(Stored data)
---

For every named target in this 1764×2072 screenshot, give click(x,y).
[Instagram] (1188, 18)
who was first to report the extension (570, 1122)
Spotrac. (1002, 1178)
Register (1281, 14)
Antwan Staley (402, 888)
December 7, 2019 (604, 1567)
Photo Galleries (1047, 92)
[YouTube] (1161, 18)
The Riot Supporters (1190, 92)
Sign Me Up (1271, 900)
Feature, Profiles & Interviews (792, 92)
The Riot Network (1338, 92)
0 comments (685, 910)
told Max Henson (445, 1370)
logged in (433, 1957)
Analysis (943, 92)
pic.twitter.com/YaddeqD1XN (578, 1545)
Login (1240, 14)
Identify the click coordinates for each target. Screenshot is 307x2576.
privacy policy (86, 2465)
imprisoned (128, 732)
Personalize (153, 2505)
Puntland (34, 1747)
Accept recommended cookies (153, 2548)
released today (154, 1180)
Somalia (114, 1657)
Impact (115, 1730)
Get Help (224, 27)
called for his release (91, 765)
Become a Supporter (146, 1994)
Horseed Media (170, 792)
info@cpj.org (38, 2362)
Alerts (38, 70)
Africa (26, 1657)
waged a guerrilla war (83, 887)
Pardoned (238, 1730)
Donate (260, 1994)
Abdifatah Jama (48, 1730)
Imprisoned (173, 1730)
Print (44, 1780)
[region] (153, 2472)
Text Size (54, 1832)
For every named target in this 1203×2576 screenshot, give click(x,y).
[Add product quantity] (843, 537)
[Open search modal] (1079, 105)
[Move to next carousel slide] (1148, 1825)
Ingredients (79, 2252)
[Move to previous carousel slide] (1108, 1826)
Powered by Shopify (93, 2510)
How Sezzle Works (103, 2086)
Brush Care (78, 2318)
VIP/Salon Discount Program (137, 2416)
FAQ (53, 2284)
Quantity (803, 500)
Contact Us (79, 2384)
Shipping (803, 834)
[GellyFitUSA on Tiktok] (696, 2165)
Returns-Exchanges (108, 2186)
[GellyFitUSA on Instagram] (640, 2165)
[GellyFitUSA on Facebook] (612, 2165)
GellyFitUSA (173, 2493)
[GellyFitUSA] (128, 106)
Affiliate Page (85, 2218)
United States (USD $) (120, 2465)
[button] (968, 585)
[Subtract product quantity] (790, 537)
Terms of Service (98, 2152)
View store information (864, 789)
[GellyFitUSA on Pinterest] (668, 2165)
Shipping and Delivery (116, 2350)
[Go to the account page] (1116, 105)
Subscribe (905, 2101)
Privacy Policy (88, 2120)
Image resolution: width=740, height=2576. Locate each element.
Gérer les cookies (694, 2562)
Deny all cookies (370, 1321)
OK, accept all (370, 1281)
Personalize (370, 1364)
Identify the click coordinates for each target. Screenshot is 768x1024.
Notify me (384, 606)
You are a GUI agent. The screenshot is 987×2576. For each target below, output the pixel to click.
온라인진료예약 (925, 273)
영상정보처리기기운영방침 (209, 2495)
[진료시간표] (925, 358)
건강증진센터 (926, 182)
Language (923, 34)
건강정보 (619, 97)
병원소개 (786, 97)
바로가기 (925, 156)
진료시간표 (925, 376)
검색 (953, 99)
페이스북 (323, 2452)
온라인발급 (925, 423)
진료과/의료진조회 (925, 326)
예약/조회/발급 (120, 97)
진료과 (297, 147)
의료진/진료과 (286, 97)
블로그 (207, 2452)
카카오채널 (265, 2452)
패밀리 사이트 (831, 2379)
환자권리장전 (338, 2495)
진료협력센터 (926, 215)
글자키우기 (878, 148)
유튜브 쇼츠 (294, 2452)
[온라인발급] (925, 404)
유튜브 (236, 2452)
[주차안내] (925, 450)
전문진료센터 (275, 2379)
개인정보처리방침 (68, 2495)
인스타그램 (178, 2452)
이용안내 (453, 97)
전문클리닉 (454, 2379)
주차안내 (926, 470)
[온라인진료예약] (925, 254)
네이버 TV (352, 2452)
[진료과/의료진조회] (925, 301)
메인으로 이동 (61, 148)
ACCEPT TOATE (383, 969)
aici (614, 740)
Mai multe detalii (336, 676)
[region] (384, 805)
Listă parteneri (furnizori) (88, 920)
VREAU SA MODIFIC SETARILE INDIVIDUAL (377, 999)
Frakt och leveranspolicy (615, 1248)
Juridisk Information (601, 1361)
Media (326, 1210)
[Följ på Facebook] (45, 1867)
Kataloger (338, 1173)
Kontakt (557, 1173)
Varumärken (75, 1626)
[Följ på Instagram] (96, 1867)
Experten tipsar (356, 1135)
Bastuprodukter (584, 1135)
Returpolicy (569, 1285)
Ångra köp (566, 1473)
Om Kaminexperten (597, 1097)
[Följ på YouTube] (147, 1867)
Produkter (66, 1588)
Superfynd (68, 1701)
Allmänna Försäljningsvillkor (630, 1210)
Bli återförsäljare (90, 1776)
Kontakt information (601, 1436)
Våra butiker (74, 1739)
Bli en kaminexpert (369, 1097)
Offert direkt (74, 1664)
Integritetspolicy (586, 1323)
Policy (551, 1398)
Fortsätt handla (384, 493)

---

▶ [Problem statement]
Reproduce the records above exactly as they appear.

▶ [Response]
For every named target in this 1764×2072 screenshot, give click(x,y).
[Instagram] (1188, 18)
who was first to report the extension (570, 1122)
Spotrac. (1002, 1178)
Register (1281, 14)
Antwan Staley (402, 888)
December 7, 2019 (604, 1567)
Photo Galleries (1047, 92)
[YouTube] (1161, 18)
The Riot Supporters (1190, 92)
Sign Me Up (1271, 900)
Feature, Profiles & Interviews (792, 92)
The Riot Network (1338, 92)
0 comments (685, 910)
told Max Henson (445, 1370)
logged in (433, 1957)
Analysis (943, 92)
pic.twitter.com/YaddeqD1XN (578, 1545)
Login (1240, 14)
Identify the click coordinates for each target. Screenshot is 307x2576.
privacy policy (86, 2465)
imprisoned (128, 732)
Personalize (153, 2505)
Puntland (34, 1747)
Accept recommended cookies (153, 2548)
released today (154, 1180)
Somalia (114, 1657)
Impact (115, 1730)
Get Help (224, 27)
called for his release (91, 765)
Become a Supporter (146, 1994)
Horseed Media (170, 792)
info@cpj.org (38, 2362)
Alerts (38, 70)
Africa (26, 1657)
waged a guerrilla war (83, 887)
Pardoned (238, 1730)
Donate (260, 1994)
Abdifatah Jama (48, 1730)
Imprisoned (173, 1730)
Print (44, 1780)
[region] (153, 2472)
Text Size (54, 1832)
For every named target in this 1203×2576 screenshot, give click(x,y).
[Add product quantity] (843, 537)
[Open search modal] (1079, 105)
[Move to next carousel slide] (1148, 1825)
Ingredients (79, 2252)
[Move to previous carousel slide] (1108, 1826)
Powered by Shopify (93, 2510)
How Sezzle Works (103, 2086)
Brush Care (78, 2318)
VIP/Salon Discount Program (137, 2416)
FAQ (53, 2284)
Quantity (803, 500)
Contact Us (79, 2384)
Shipping (803, 834)
[GellyFitUSA on Tiktok] (696, 2165)
Returns-Exchanges (108, 2186)
[GellyFitUSA on Instagram] (640, 2165)
[GellyFitUSA on Facebook] (612, 2165)
GellyFitUSA (173, 2493)
[GellyFitUSA] (128, 106)
Affiliate Page (85, 2218)
United States (USD $) (120, 2465)
[button] (968, 585)
[Subtract product quantity] (790, 537)
Terms of Service (98, 2152)
View store information (864, 789)
[GellyFitUSA on Pinterest] (668, 2165)
Shipping and Delivery (116, 2350)
[Go to the account page] (1116, 105)
Subscribe (905, 2101)
Privacy Policy (88, 2120)
Image resolution: width=740, height=2576. Locate each element.
Gérer les cookies (694, 2562)
Deny all cookies (370, 1321)
OK, accept all (370, 1281)
Personalize (370, 1364)
Identify the click coordinates for each target. Screenshot is 768x1024.
Notify me (384, 606)
You are a GUI agent. The screenshot is 987×2576. For each target below, output the pixel to click.
온라인진료예약 (925, 273)
영상정보처리기기운영방침 (209, 2495)
[진료시간표] (925, 358)
건강증진센터 (926, 182)
Language (923, 34)
건강정보 (619, 97)
병원소개 (786, 97)
바로가기 (925, 156)
진료시간표 (925, 376)
검색 (953, 99)
페이스북 (323, 2452)
온라인발급 (925, 423)
진료과/의료진조회 (925, 326)
예약/조회/발급 (120, 97)
진료과 (297, 147)
의료진/진료과 (286, 97)
블로그 (207, 2452)
카카오채널 (265, 2452)
패밀리 사이트 (831, 2379)
환자권리장전 (338, 2495)
진료협력센터 (926, 215)
글자키우기 (878, 148)
유튜브 쇼츠 (294, 2452)
[온라인발급] (925, 404)
유튜브 (236, 2452)
[주차안내] (925, 450)
전문진료센터 (275, 2379)
개인정보처리방침 (68, 2495)
인스타그램 (178, 2452)
이용안내 (453, 97)
전문클리닉 (454, 2379)
주차안내 (926, 470)
[온라인진료예약] (925, 254)
네이버 TV (352, 2452)
[진료과/의료진조회] (925, 301)
메인으로 이동 (61, 148)
ACCEPT TOATE (383, 969)
aici (614, 740)
Mai multe detalii (336, 676)
[region] (384, 805)
Listă parteneri (furnizori) (88, 920)
VREAU SA MODIFIC SETARILE INDIVIDUAL (377, 999)
Frakt och leveranspolicy (615, 1248)
Juridisk Information (601, 1361)
Media (326, 1210)
[Följ på Facebook] (45, 1867)
Kataloger (338, 1173)
Kontakt (557, 1173)
Varumärken (75, 1626)
[Följ på Instagram] (96, 1867)
Experten tipsar (356, 1135)
Bastuprodukter (584, 1135)
Returpolicy (569, 1285)
Ångra köp (566, 1473)
Om Kaminexperten (597, 1097)
[Följ på YouTube] (147, 1867)
Produkter (66, 1588)
Superfynd (68, 1701)
Allmänna Försäljningsvillkor (630, 1210)
Bli återförsäljare (90, 1776)
Kontakt information (601, 1436)
Våra butiker (74, 1739)
Bli en kaminexpert (369, 1097)
Offert direkt (74, 1664)
Integritetspolicy (586, 1323)
Policy (551, 1398)
Fortsätt handla (384, 493)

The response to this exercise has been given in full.